Almost finished array by Cinci Home Solar

Almost finished DIY solar array accomplished with a little help from Cinci Home Solar!

Here’s the finished array. Still need to trim the excess rail length at the bottoms. If you look close, you might just spot some mis-alignment within the array. George got 2 pallets of panels. Same part number, same vendor, but one pallet was 1/2 inch shorter on the long side (out of spec…). We didn’t catch this till 5 were mounted in the top row. George, being a prudent and thrifty fellow, called the panel supplier and negotiated a compromise that didn’t require a return of the panels. The size only affects the esthetics slightly, and a cost reduction is pending!  The Enphase ENVOY normally communicates over the power lines, but there’s a half mile of them back to the house and that’s too far for it to work, so I added an Engenius EOC-1650 at the house as an access point, and atop the array as a client/bridge. It works great – with 100% signal integrity, and also provides WIFI to his customers and visitors! The EOC-1650 is that little white gadget at the top right of the array.

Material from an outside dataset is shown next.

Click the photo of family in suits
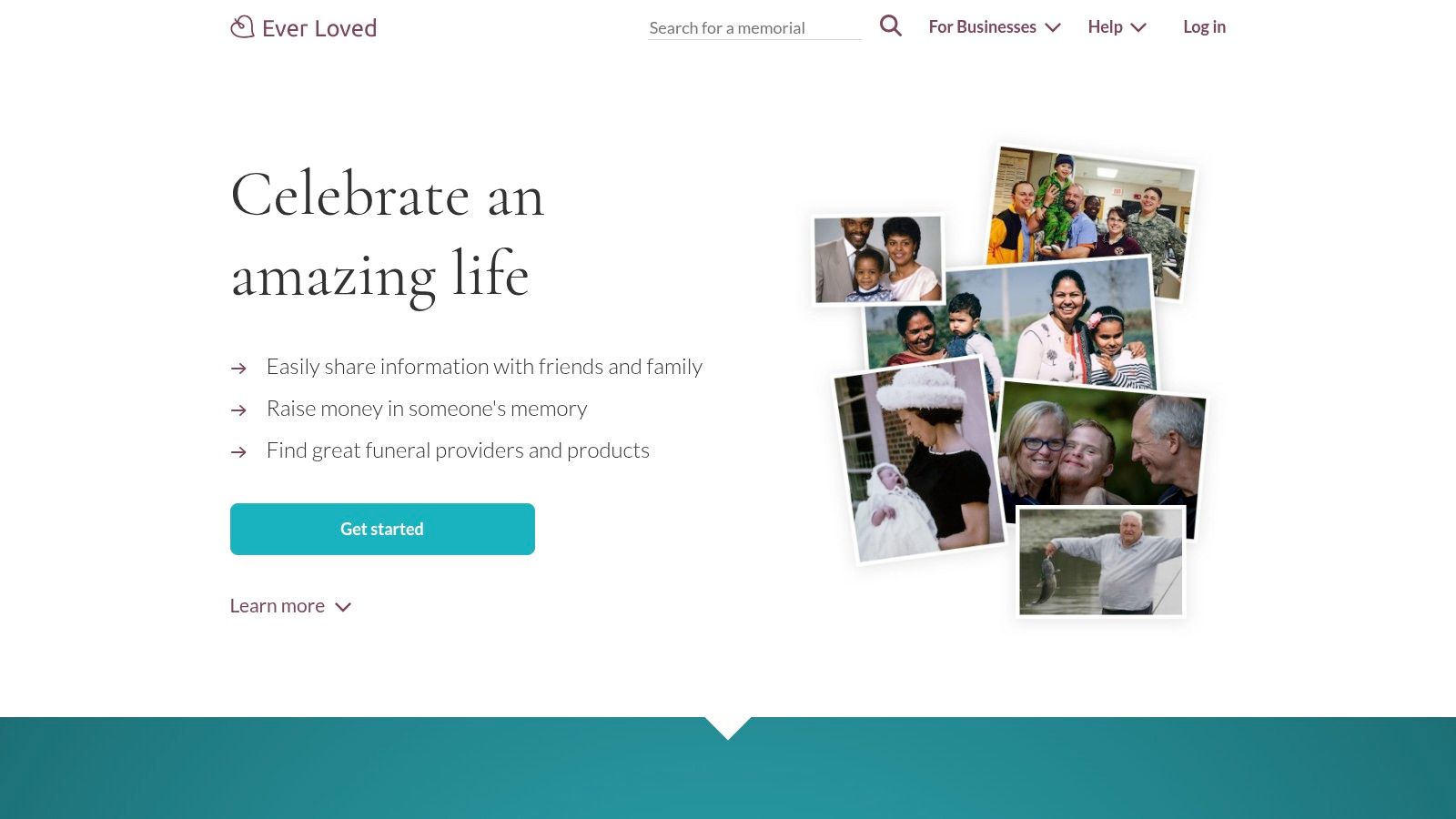The width and height of the screenshot is (1456, 819). (x=877, y=259)
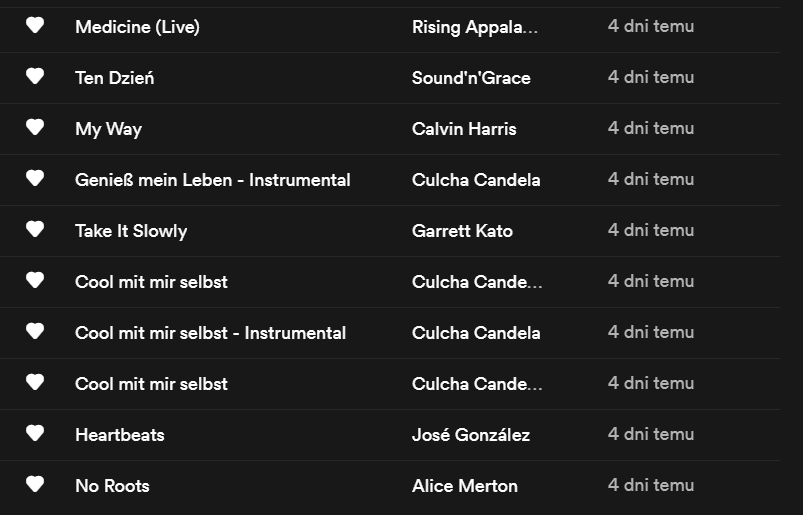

POLLEN can reduce your solar output!

I’ve not been on the roof to clean my panels since I put them up last July. This past Spring, I had to wash my car twice to get rid of a sticky yellow buildup of pollen, but it didn’t occur to me that this same pollen could be on my panels. Imagine my surprise when I went up there and found the entire surface of all the panels to be COVERED with pollen – it was like 150 grit sandpaper! This most certainly caused the light to diffuse and reduce the amount of solar energy impacting directly on the solar panel glass!! About 15 minutes with a bucket of soapy water and a cleaner/squeegee made them good as new. Solar output increased immediately by about 5% compared the the day before (both days equally sunny with no clouds). Moral of the story: if you want max power, you need clean panels! If you can reach them with a stream of water from a hose, do this regularly to prevent buildup of dirt and pollen!